- About this task
Copy the material from the line containing "You are a GUI" through the line containing "you would take?", including both of those lines, reproducing it word for word.

- Supplied records
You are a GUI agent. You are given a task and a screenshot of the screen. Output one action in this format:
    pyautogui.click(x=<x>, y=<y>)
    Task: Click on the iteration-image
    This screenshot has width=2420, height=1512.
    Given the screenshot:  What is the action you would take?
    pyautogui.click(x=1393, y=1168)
...
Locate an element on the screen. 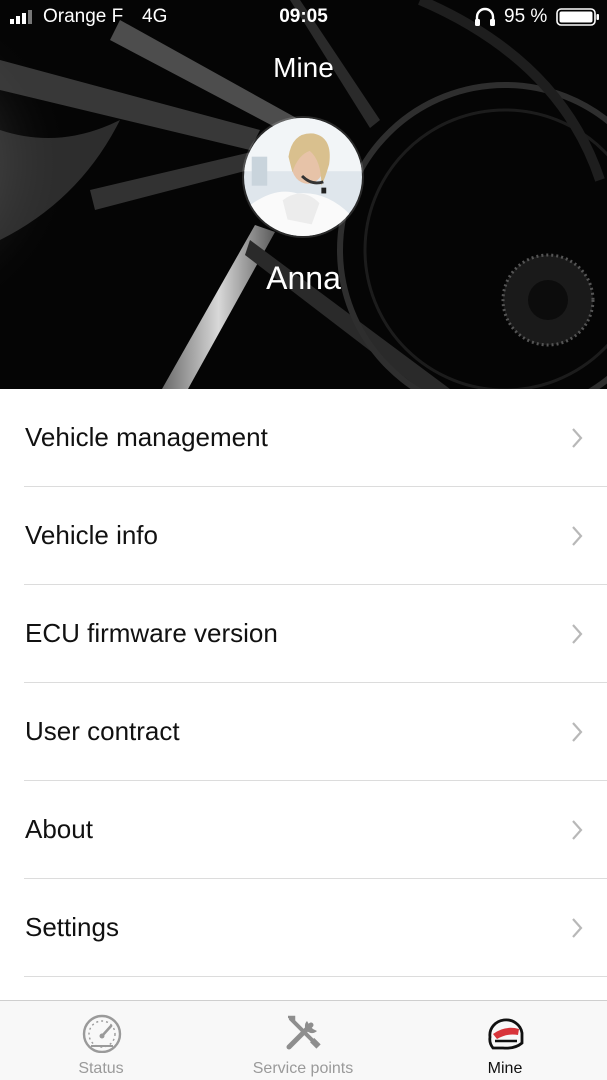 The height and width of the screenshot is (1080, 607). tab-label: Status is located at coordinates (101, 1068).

- Expected answer
You are a GUI agent. You are given a task and a screenshot of the screen. Output one action in this format:
    pyautogui.click(x=<x>, y=<y>)
    Task: Click on the iteration-image
    This screenshot has width=2420, height=1512.
    Given the screenshot:  What is the action you would take?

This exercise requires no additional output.